Снова рассвет. Возвращаюсь к работе, к камню, который был мертв, а я воскресил его. Из мраморной глыбы понемногу выламывается стройное нагое тело юноши. Он шагнул, чтоб бросить камень. Правая рука опущена, но уже приготовилась. Через левое плечо перекинут ремень пращи, которую сжимает поднятая и согнутая левая. Прекрасное мускулистое молодое тело насторожено, охвачено ожиданьем боя. Голова Давида обращена к врагу, лоб нахмурен, проборожден двумя глубокими резкими вертикальными складками. Губы сжаты. Он вышел на бой, вызвал на бой, ждет боя, приготовил камень. И метнет его, сильно раскрутив, великану в лоб, так что треснет твердый лоб от удара, и рухнет великан со всеми своими распутствами и заблуждениями. Статуя высотой в пять метров, тело ее сверкает белой гладкостью. Еще в Риме, работая над "Пьяным Вакхом", а потом над Пьетой, он научился особым способом полировать поверхность камня, так чтоб тело было живое и поверхностью своей, а не только движеньем. Падают мало-помалу осколки мрамора, новые плоскости засияли на солнце, новые выдохи материи.

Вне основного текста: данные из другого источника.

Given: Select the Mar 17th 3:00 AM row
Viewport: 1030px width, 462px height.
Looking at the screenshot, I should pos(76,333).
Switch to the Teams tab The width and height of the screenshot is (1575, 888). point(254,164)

Изнеможенный, обессиленный, больной идет Микеланджело каждый вечер с работы - в свой одинокий угол. Маленькая комната на самой окраине города, такая, в каких он привык жить с детства, домой далеко, он идет медленно, ссутулившись, только теперь чувствует, как ослаб, он плохо ест и спит, каждая большая работа сопровождается у него отвращением к еде, бессонницей, раздражительностью, болезненным давлением в сердце, которое, кажется, вот-вот разорвется под этой тяжестью, а потом, мгновениями, опять расширяется, разгоняя боль по всей груди. Глаза, полные пыли, жжет. Руки стерты резцом и молотком, огрубелые, потрескавшиеся, жилистые. Он чувствует мраморную крошку в волосах, лицо серое, лицо больного, измученного человека. И в его поблеклости шрам разбитого носа выглядит еще безобразней. Он идет медленно, усталый, уже вечер, слишком влажный вечер, чтобы не думать о любви и чтоб в сумраке улочек не прозвучал первый смех влюбленных, прерывистость первых поцелуев... Скоро взойдет луна... Сколько минует вот так недель, прежде чем будет готова статуя? И сколько месяцев и лет пройдет еще, прежде чем его задача будет выполнена, ноша донесена...

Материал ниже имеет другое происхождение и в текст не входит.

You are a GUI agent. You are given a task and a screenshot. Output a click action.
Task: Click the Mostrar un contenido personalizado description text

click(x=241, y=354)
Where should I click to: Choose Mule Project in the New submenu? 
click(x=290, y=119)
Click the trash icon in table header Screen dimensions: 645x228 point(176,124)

Он прислонился к стене дома, чувствуя свое уродство. Почувствовал терпкий, кисловатый запах пота, из-за которого к коже липла одежда, испачканная жирной глиной и пылью, почувствовал зуд от мраморной пыли, которой полны волосы и борода, увидел морщинистость своего изнуренного бессонницей и напряженным трудом пепельно-серого лица, как будто смотрел в зеркало, уродство прорезанного молниевидной кривой размозженного носа. А руки его с искривленными, сорванными, окровавленными, мездроватыми ногтями показались ему отвратительными, как руки незнакомого трупа, найденного в наносах нечистот возле Арно. Слишком влажный вечер дышал на него всеми благоуханиями. Он медленно побрел дальше. Раздраженный, нервный, злой, не думая ни о еде, ни о сне, - только это сильное, потрясающее ощущение своего уродства и резкое, болезненное давление в сердце, готовом разорваться под его тяжестью.

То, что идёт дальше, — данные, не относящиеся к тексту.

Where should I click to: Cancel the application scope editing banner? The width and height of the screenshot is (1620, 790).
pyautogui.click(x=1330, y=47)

У Санта-Тринита он увидел группу горожан, оживленно беседующих, и понял, что они спорят об одном темном месте у Данта, он услыхал стихи, такие знакомые, ну да, улыбнулся он, девятая песнь "Рая", терцина об искусстве, превращающем здешний мир в горний... он опять остановился и прислушался к их доводам, высказываемым с выражением лица, важным даже в перепалке и торгашеским даже в возвышенном споре.